WRITTEN TASK ->
Can you copy out, word for word, the part of the records that opens with the line containing "Open the 对齐 align dropdown" and closes with the line containing "Looking at the screenshot, I should 455,41.", including both of those lines?

Dataset rows:
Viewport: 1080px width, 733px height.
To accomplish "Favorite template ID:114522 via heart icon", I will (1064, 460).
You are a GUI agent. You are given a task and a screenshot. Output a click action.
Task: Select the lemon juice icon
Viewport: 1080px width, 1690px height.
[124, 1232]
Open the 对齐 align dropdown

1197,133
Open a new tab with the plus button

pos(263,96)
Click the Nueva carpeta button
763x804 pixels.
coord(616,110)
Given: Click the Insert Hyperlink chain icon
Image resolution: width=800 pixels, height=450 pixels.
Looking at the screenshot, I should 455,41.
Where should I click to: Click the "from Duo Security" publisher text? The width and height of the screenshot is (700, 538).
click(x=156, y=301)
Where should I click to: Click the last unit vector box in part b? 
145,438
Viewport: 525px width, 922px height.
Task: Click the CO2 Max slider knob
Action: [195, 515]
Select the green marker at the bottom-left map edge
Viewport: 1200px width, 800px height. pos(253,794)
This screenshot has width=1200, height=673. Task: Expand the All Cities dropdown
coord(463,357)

REPLY ->
Open the 对齐 align dropdown

1197,133
Open a new tab with the plus button

pos(263,96)
Click the Nueva carpeta button
763x804 pixels.
coord(616,110)
Given: Click the Insert Hyperlink chain icon
Image resolution: width=800 pixels, height=450 pixels.
Looking at the screenshot, I should 455,41.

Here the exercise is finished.